→ EXERCÍCIOS:
1. Traduza para o inglês esta frase do texto sobre o lince ibérico: "Em toda a península estima-se que o lince ibérico atinja uma situação estável entre os anos de 2035-2040."
2. Transcreva sem alterações o trecho do texto sobre o lince ibérico que abre com as palavras "Para indemnizar pessoas" e fecha com "afirma a rir.".

→ EXCERTO DO TEXTO:
* * * *
Numa primeira apresentação, João Alves, do ICNF, deixa algumas ideias às crianças. "Este boneco-lince vai passar uma mensagem muito importante que vocês vão levar para casa, para os vossos pais, os vossos avós", diz o coordenador do Plano de Acção para a Conservação do Lince Ibérico. "Os linces não vos fazem mal, não tenham medo deles, embora seja um gato grande que impõe respeito", acrescenta.
Jeanine Trèvidic, da associação Picada Cultural, dá voz à marioneta e foi ela também que construiu o texto em forma de carta. "Chama-se mesmo carta do lince ibérico às populações e tinha por objetivo fazer essa aproximação e dizer 'eu não sou mau, eu não vos ataco, às vezes vou aos vossos galinheiros porque tenho fome'".
Para indemnizar pessoas que se sintam lesadas pelos ataques dos linces aos seus galinheiros, o ICNF prepara uma norma que prevê indemnizações, à semelhança do que já existe para o lobo. "Está já no Conselho Diretivo do ICNF uma proposta de normativo", salienta.
Nesta atividade na escola, o peludo lince é manipulado por José Gil, da S. A. Marionetas, um grupo de Alcobaça que já se tem deslocado a outras aldeias para fazer este espetáculo, dirigido sobretudo a pessoas mais velhas. A reação, perante o boneco e aquilo que ele diz, é sempre surpreendente. "Em determinada altura, sentimos que eles já não sabiam o que era a realidade e a fantasia", diz a sorrir. "Quando a carta fala nas pessoas que matam os animais, eles ripostavam 'eu nunca os matei, até lhes dava sempre comida'", afirma a rir.
João Alves explica às crianças a história mais recente desta espécie em Portugal, quando começou a ser criado em cativeiro visto estar em perigo de extinção e quando iniciou a sua reintrodução na natureza. Hoje, em território nacional já serão 300, números dos censos do ano passado. E já há 300 a 400 fêmeas reprodutoras em toda a Península Ibérica. Curiosamente, Alcoutim foi um concelho onde o ICNF não libertou linces, os animais escolheram deslocar-se para aquele território. Em toda a península estima-se que o lince ibérico atinja uma situação estável entre os anos de 2035-2040.
A curiosidade das crianças é muita. Querem saber como se chama a marioneta, se a coleira com o chip que colocam aos animais em cativeiro para os seguir quando são libertados não os magoa ou como conseguem os técnicos seguir os linces na natureza. João Alves tenta responder da forma mais simples possível para que todos percebam.
* * * *
→ DADOS:
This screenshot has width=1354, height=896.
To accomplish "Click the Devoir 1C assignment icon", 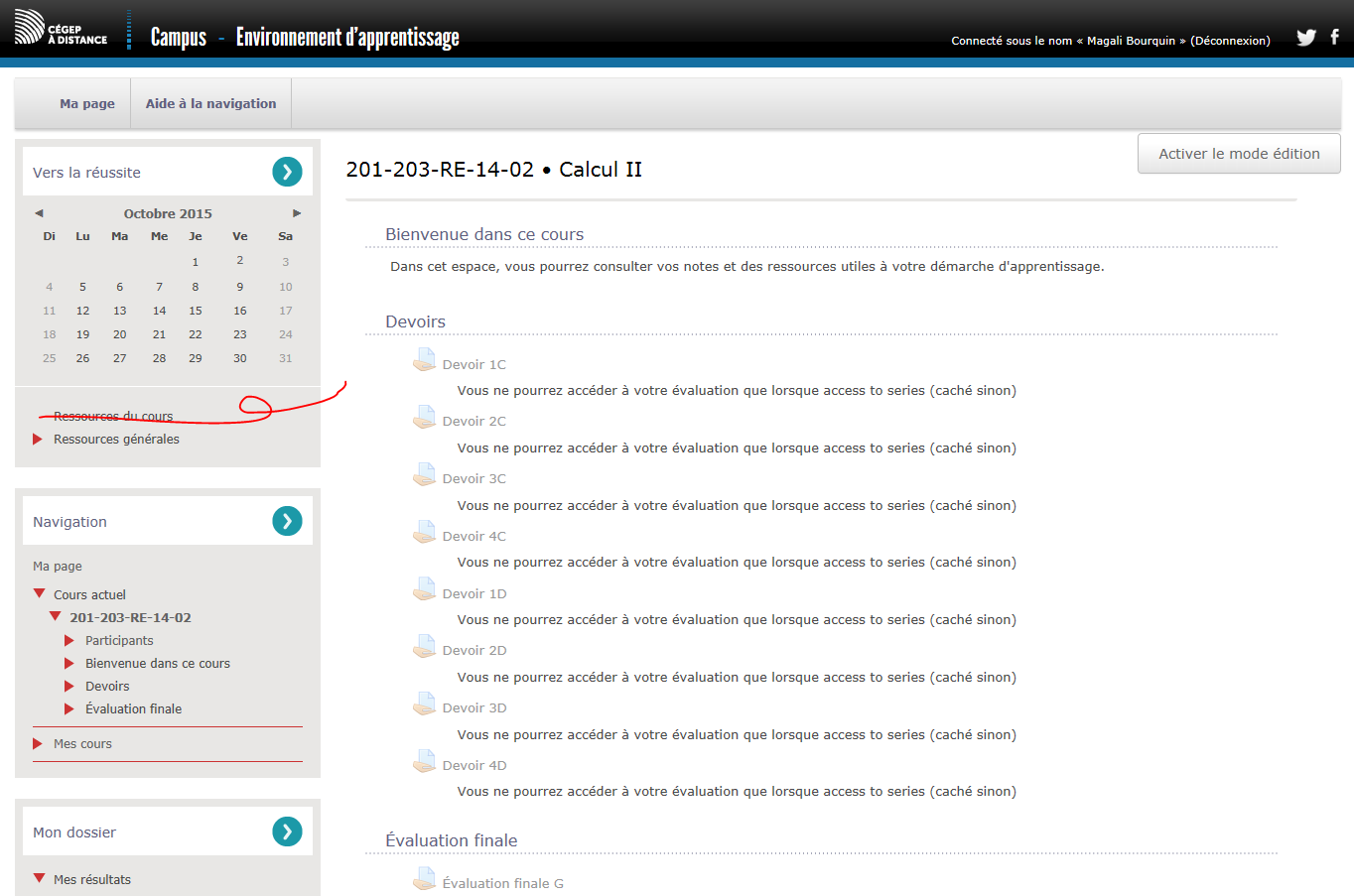I will (x=424, y=361).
* * * *
→ RESPOSTAS POR TAREFA:
1. Across the whole peninsula, the Iberian lynx is expected to reach a stable situation between 2035 and 2040.

2.
Para indemnizar pessoas que se sintam lesadas pelos ataques dos linces aos seus galinheiros, o ICNF prepara uma norma que prevê indemnizações, à semelhança do que já existe para o lobo. "Está já no Conselho Diretivo do ICNF uma proposta de normativo", salienta.
Nesta atividade na escola, o peludo lince é manipulado por José Gil, da S. A. Marionetas, um grupo de Alcobaça que já se tem deslocado a outras aldeias para fazer este espetáculo, dirigido sobretudo a pessoas mais velhas. A reação, perante o boneco e aquilo que ele diz, é sempre surpreendente. "Em determinada altura, sentimos que eles já não sabiam o que era a realidade e a fantasia", diz a sorrir. "Quando a carta fala nas pessoas que matam os animais, eles ripostavam 'eu nunca os matei, até lhes dava sempre comida'", afirma a rir.